Shift in demand and industry structure: Covid-19 has significantly changed the demand for goods and services. The pandemic caused a shift in consumer preferences and made them digital-oriented and health-conscious. These changes induce a change in the way industries are structured. During the pandemic, it is evident that the global supply change shifted from supplying physical goods to more technology-based services. People become more health-conscious and buy health-related products and services. Demand for services that require face-to-face interaction, such as hotels, restaurants, and retail trade, has substantially contracted, while businesses that provide on-demand, to-the-door delivery services have experienced drastic increases in demand.
Need for enhanced federal and provincial and local government coordination: The pandemic signifies a need for empowered local government to deliver public services optimally. Furthermore, well-coordinated efforts are required to address national-level challenges such as Covid-19.
Expanding the social safety net: Covid-19 signifies the importance of a safety net to protect individuals and the economy during economic and health crises. The government must expand social protection initiatives to protect the poor’s economy and health by providing direct income support and health insurance at an individual level. At the economy level, the government should continue developing market-friendly policies and businesses, enabling the environment to provide equal opportunities to all to build their businesses. As mentioned earlier, the digital economy is the future to grow. The government must support e-businesses by providing low-cost digital infrastructure, including the internet.
The transition from import dependency to self-sufficiency: The Covid-19 pandemic realised the need for Pakistan to diversify its local production base, strengthen a localised supply chain, and reduce reliance on imports.

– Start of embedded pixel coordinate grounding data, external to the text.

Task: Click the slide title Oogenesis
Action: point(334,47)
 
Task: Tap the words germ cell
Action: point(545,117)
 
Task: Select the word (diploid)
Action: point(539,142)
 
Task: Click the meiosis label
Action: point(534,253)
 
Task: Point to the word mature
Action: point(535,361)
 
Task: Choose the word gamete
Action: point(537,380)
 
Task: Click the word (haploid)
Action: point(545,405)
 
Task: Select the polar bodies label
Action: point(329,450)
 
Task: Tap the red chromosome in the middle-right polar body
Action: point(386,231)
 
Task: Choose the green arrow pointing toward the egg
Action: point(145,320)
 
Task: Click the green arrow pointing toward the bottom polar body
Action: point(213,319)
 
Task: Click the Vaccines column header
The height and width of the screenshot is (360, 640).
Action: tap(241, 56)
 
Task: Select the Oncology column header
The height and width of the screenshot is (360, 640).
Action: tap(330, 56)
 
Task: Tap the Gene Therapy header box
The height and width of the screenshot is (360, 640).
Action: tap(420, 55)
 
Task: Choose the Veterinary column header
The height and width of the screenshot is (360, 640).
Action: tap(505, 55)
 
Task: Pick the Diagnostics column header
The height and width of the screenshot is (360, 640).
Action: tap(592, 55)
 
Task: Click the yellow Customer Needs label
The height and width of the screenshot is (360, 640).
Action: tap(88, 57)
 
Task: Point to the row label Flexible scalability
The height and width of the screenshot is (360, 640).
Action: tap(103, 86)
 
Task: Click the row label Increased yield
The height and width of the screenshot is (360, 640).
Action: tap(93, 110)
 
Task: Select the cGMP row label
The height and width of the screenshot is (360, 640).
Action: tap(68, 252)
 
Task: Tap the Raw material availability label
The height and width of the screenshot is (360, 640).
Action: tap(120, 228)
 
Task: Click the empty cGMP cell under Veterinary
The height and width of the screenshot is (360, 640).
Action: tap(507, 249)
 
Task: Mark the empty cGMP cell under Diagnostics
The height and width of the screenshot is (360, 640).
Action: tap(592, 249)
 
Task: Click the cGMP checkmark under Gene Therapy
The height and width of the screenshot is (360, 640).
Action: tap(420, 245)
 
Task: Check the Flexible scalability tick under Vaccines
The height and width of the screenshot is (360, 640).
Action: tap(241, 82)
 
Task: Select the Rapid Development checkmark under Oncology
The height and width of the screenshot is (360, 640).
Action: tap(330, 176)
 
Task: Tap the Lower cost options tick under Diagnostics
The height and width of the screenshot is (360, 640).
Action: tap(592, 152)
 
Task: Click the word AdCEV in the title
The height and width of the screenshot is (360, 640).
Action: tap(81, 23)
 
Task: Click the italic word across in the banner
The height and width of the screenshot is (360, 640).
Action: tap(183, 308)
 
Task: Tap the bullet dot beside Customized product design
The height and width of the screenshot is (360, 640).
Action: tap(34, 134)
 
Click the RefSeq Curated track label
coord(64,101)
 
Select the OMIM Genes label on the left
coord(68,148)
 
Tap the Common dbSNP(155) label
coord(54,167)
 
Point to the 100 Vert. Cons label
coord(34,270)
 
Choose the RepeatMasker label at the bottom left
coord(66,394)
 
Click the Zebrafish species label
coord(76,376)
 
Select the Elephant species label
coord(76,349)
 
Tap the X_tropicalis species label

Redesigning cities: It is equally important to revisit the urban development model to promote a remote work model. Cities are believed to be the engine of economic growth. Cities that encourage economic activity are dense, high-rise, mixed-use, and inclusive. RAPID recommends rethinking the regulatory environment surrounding city zoning, construction regulations, car use, public spaces, among other things, to unleash such cities that facilitate economic activity to their fullest. Keeping in view the ongoing economic recession and changing world, Pakistan has an opportunity to revisit the economic model. The NEM provides a starting point to rethink development priorities and future needs.
The writers teach at the Pakistan Institute of Development Economics, Islamabad.